[Haskell-cafe] formal methods & functional programming

Robin Green greenrd at greenrd.org
Sun Jan 15 19:08:12 EST 2006


Lennart Augustsson wrote:
> Robin Green wrote:
> 
>> 2. Dependent types: By programming in a dependently-typed functional 
>> programming language such as the research language Epigram, it is 
>> possible to write functional programs whose types force them to be 
>> correct. See for example "Why Dependent Types Matter" by Thorsten 
>> Altenkirch, Conor McBride, and James McKinna. However, in my opinion 
>> this is only useful for simple "sized types" such as "a list of length 
>> 6". For more complicated properties, I believe this approach is 
>> unnecessarily difficult, and does not match how mathematicians or 
>> programmers actually work. My approach (see above) clearly separates 
>> the programming, the theorems and the proofs, and (in principle) 
>> allows all three to be written in a fairly "natural" style. As opposed 
>> to dependent types which, in Epigram at least, seem to require 
>> threading proofs through programs (for some non-trivial proofs).
> 
> 
> I would just like to point out that there is nothing that forces you
> to "thread" the proofs through the programs.   With dependent types you
> have this option, but you can also write standard "Haskell" code and
> have your proofs be separate.

But wouldn't that alternate way break the principle, recommended by 
Cardelli, that all code should be well-typed and the types of all terms 
should be, shall we say, "plainly" deducible from the code alone (i.e. 
not requiring any "difficult" reasoning on the part of the human 
reader)? If not, could you give an example to illustrate your point?
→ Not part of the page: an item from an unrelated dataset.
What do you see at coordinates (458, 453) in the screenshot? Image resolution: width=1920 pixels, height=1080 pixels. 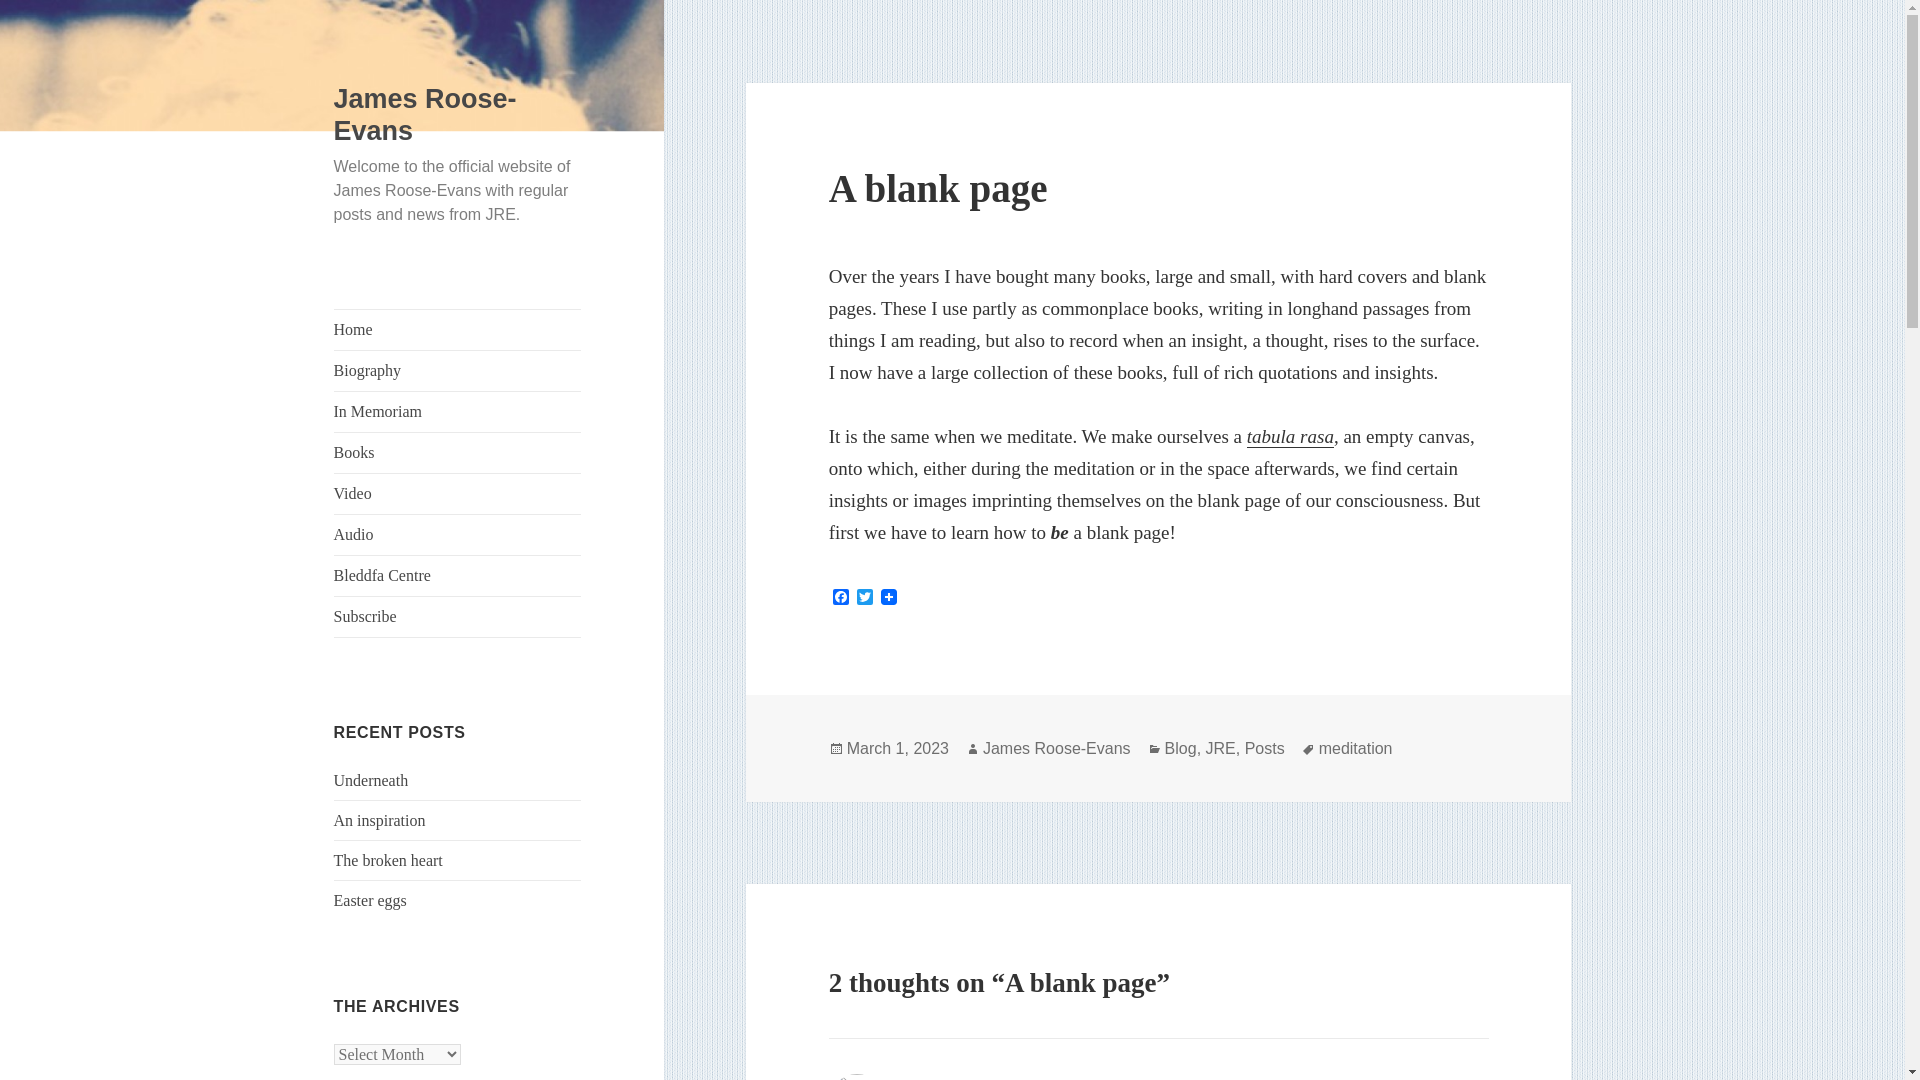 I see `Books` at bounding box center [458, 453].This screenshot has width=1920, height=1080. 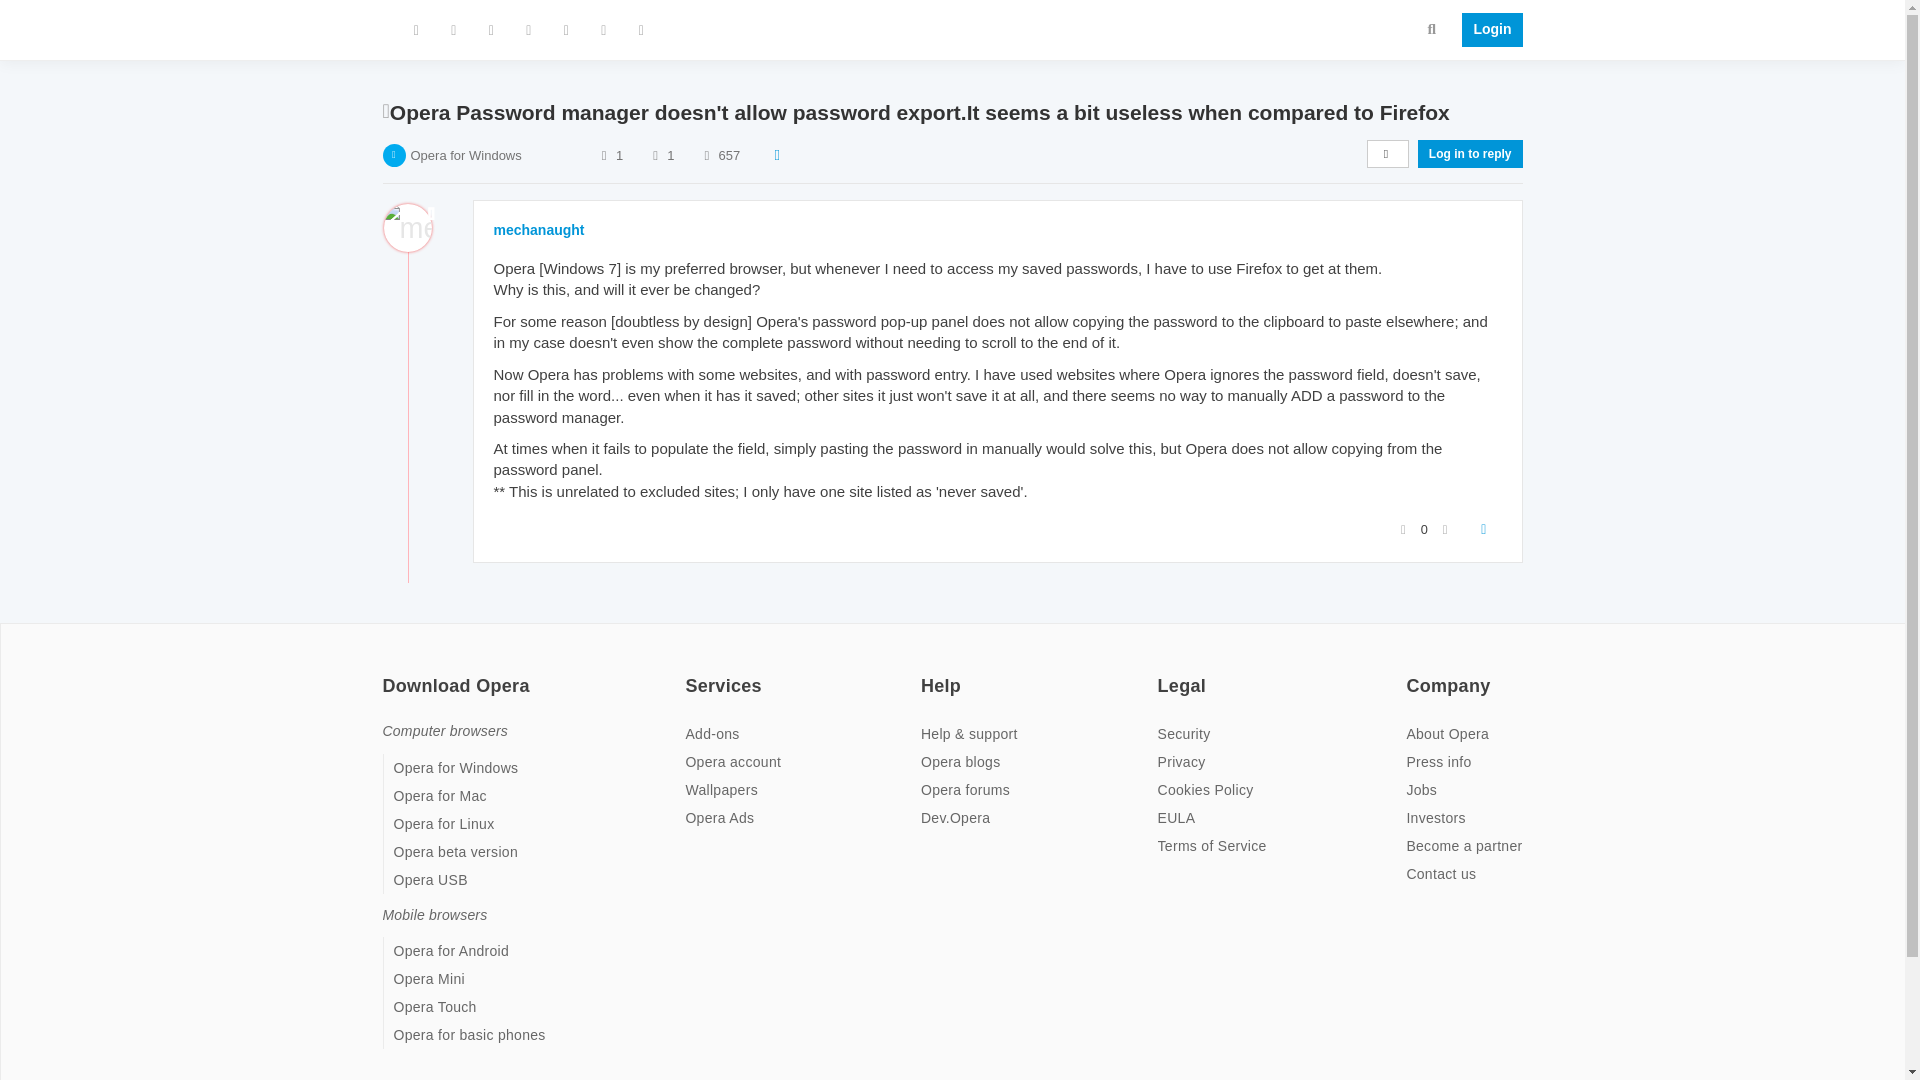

>  It's up to you to choose which way you
> do things.  (If you do separate proofs you can even add some construct
> to the logic that makes it classical if you like.)
> Furthermore, I don't see such a clear separation between your points
> 1 and 2.  With dependent types you are making proofs and then using them
> as programs.  How much extraction you do is a matter of optimization,
> I'd say.  And how efficient the extracted program is depends on which
> proof you choose to do.

Well I thought someone might say something like that - which is why I 
called them "angles" on the question. :)

But while statements about types and statements about values might be 
inter-convertable, I think they look different and one can be more 
convenient than the other for various purposes. I've only used dependent 
types trivially so I could be wrong.